Talking about Books: Moms Sharing Books with Toddlers

Mom and toddler sharing a book

A recent article shows that books with a story line provide moms (and presumably dads) with unique opportunities for complex talk. What do you talk about when you read a story with your baby?

This study (there’s a pdf file on the website!) was done fairly recently at the University of Waterloo Centre for Child Studies (the first author is a PhD student at the centre, which, let me tell you, does nothing for my self esteem considering I have published, to date, a few measly posters. But that’s besides the point completely). They wanted to compare the way moms talk to their toddlers when sharing a book with a story line as opposed to a “didactic” book – one with no narrative. The design is fantastic – they controlled for all sorts of things, including the length of the books, the theme of the books, and so on – which makes it possible to look at the factor they were interested in: the storyline.

The stories and the storylines were very simple, as this was done with moms of toddlers. By the way, I’m sure they tried to get dads, but the fact is that most of the times when you are recruiting children for studies, it’s mom that brings them into the lab. They looked at all sorts of things such as tense use (mothers used more tenses – past, future, and present – when sharing a story), mental state references (mothers used more words like remember, think, want – words that refer to mental states; mental states talk by moms was found to be related to children’s theory of mind skills).

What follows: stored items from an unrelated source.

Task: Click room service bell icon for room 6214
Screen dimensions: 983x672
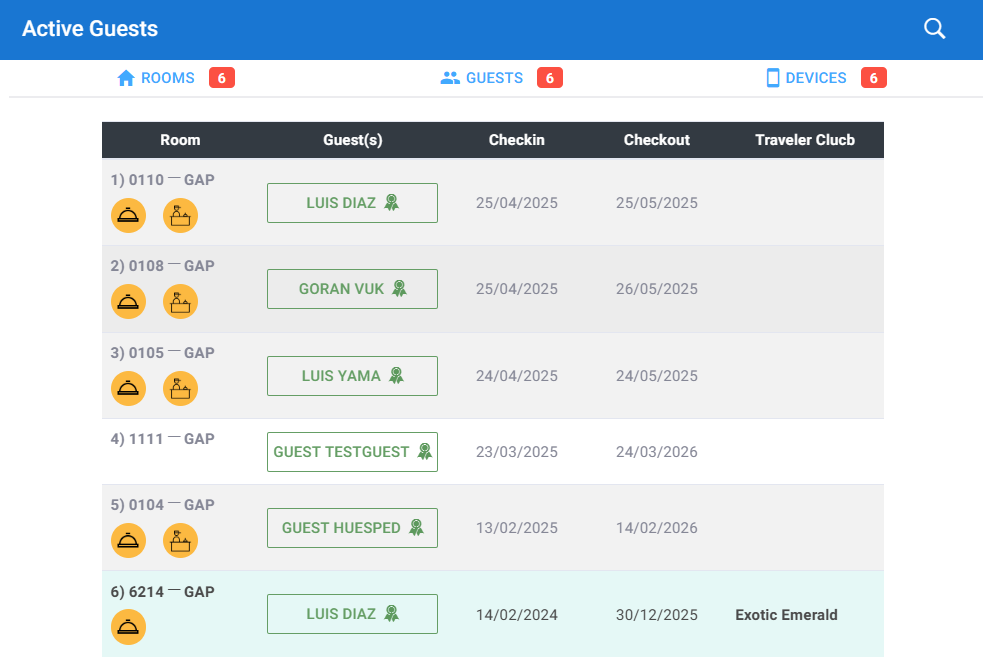Action: coord(128,628)
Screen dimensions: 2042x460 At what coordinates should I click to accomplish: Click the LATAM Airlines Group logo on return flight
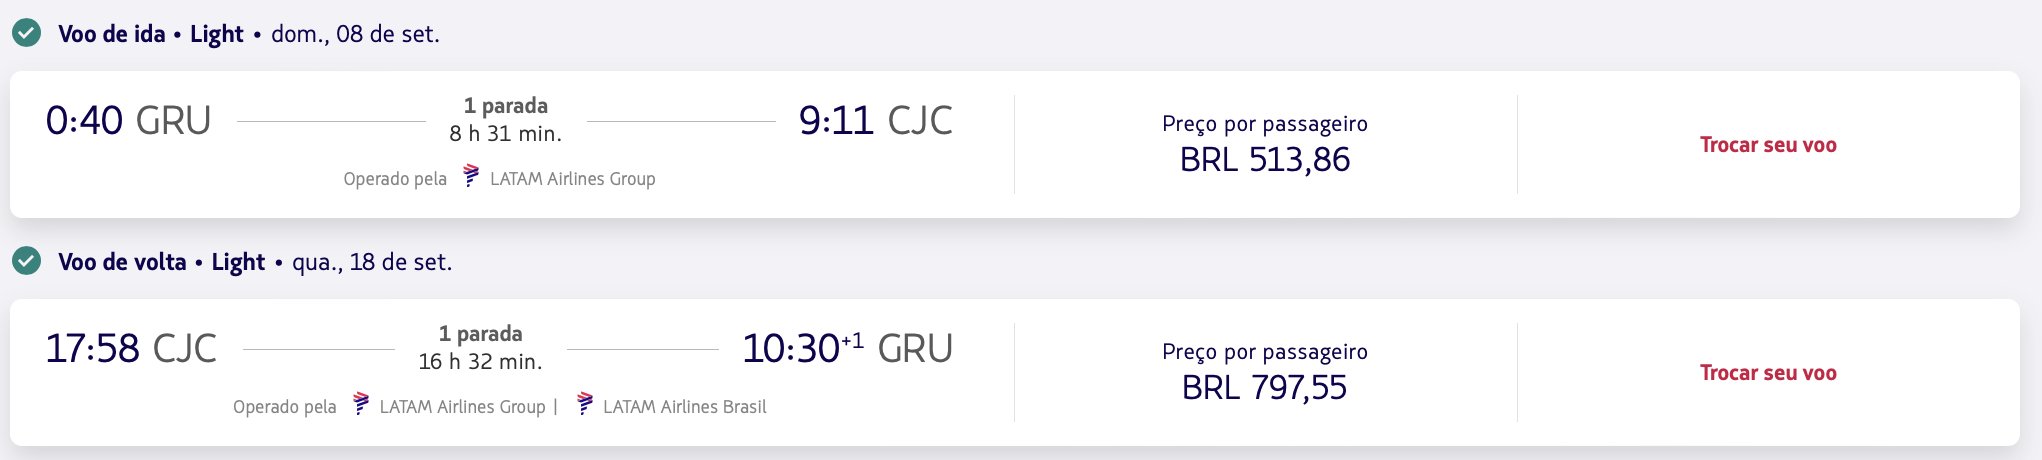point(361,404)
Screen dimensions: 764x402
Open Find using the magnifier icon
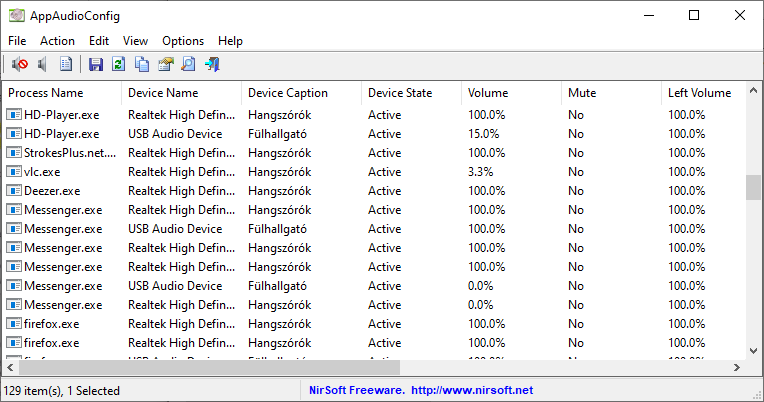pos(188,65)
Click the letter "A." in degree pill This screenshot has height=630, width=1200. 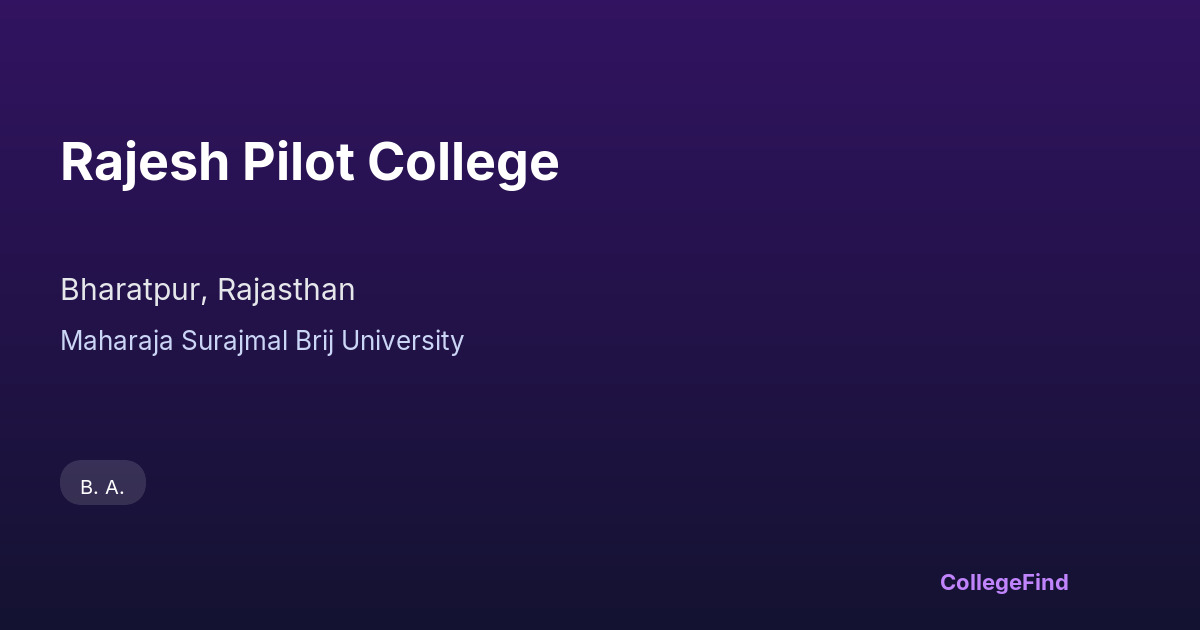point(115,488)
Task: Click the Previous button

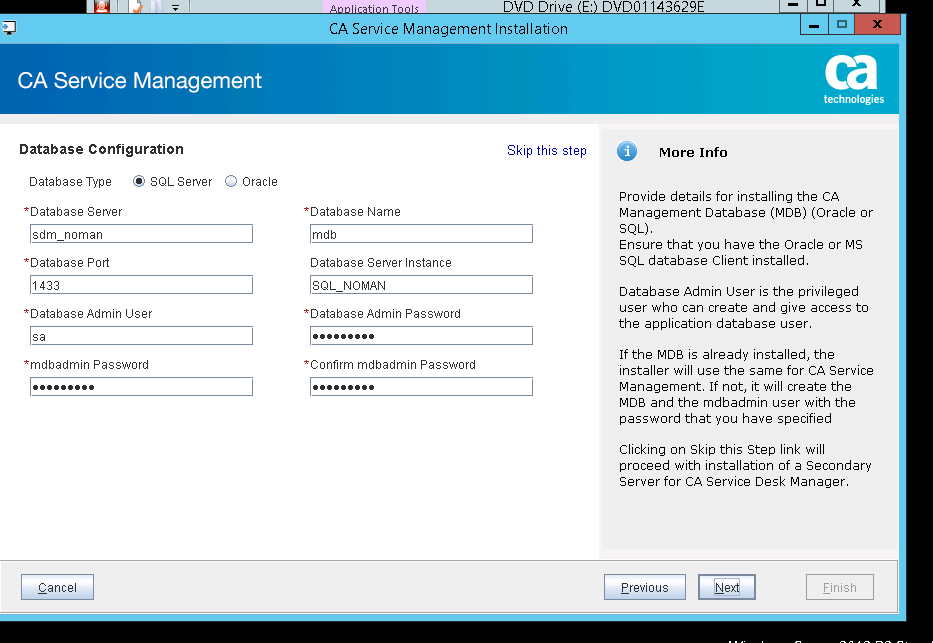Action: point(644,587)
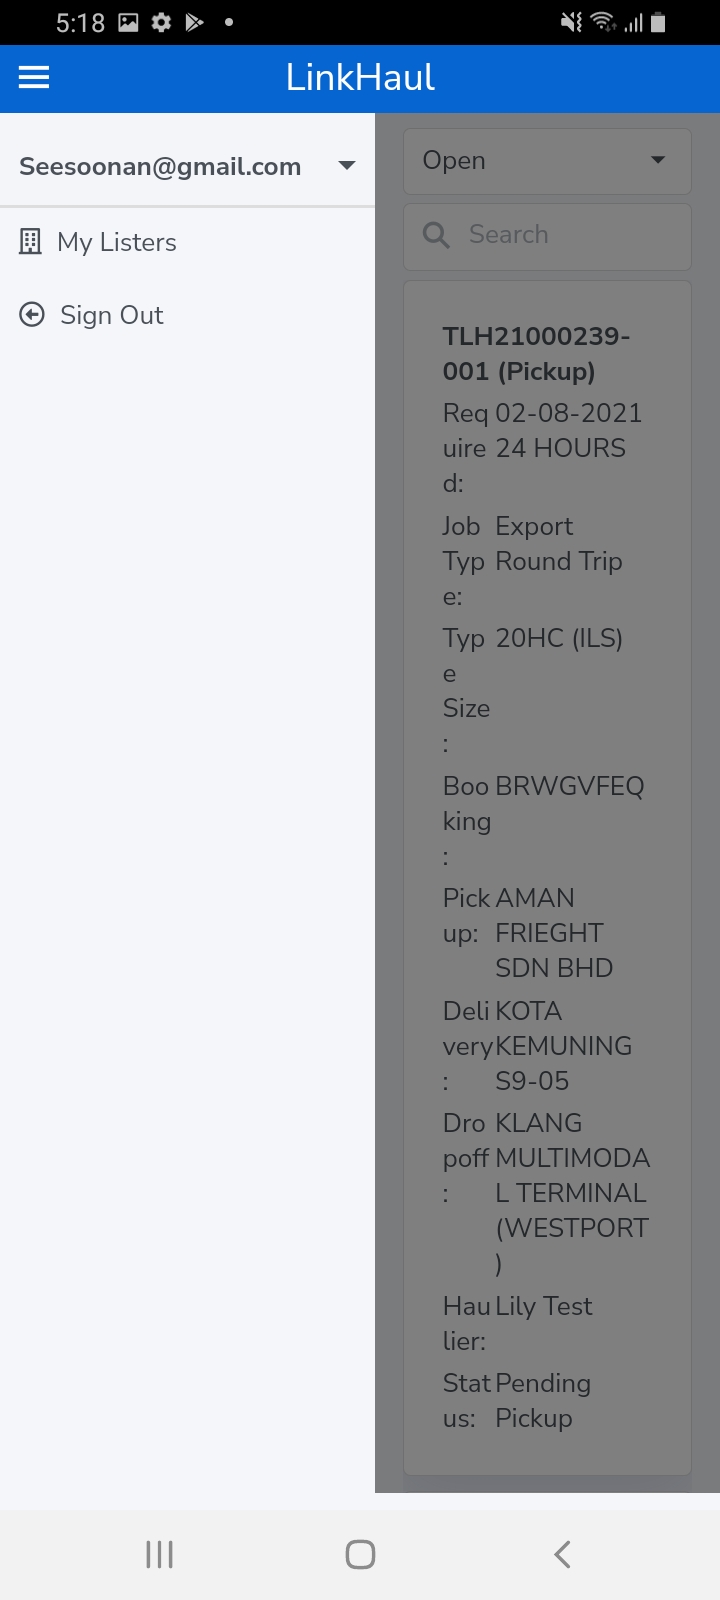
Task: Select My Listers menu item
Action: [117, 242]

While reading this fantastic study, I kept trying to think about what I talk about with my kids when we read a book. I found myself consciously increasing the complexity levels of what I say to my kids while we read a story. I don’t know how long this would last, but at least this week we are reading more books and making links between what we see in the books and what we did or saw before, or what we will be doing in the future.

What about you? What kinds of things do you talk about when reading a story with your child? Or do you just keep to the text in the book?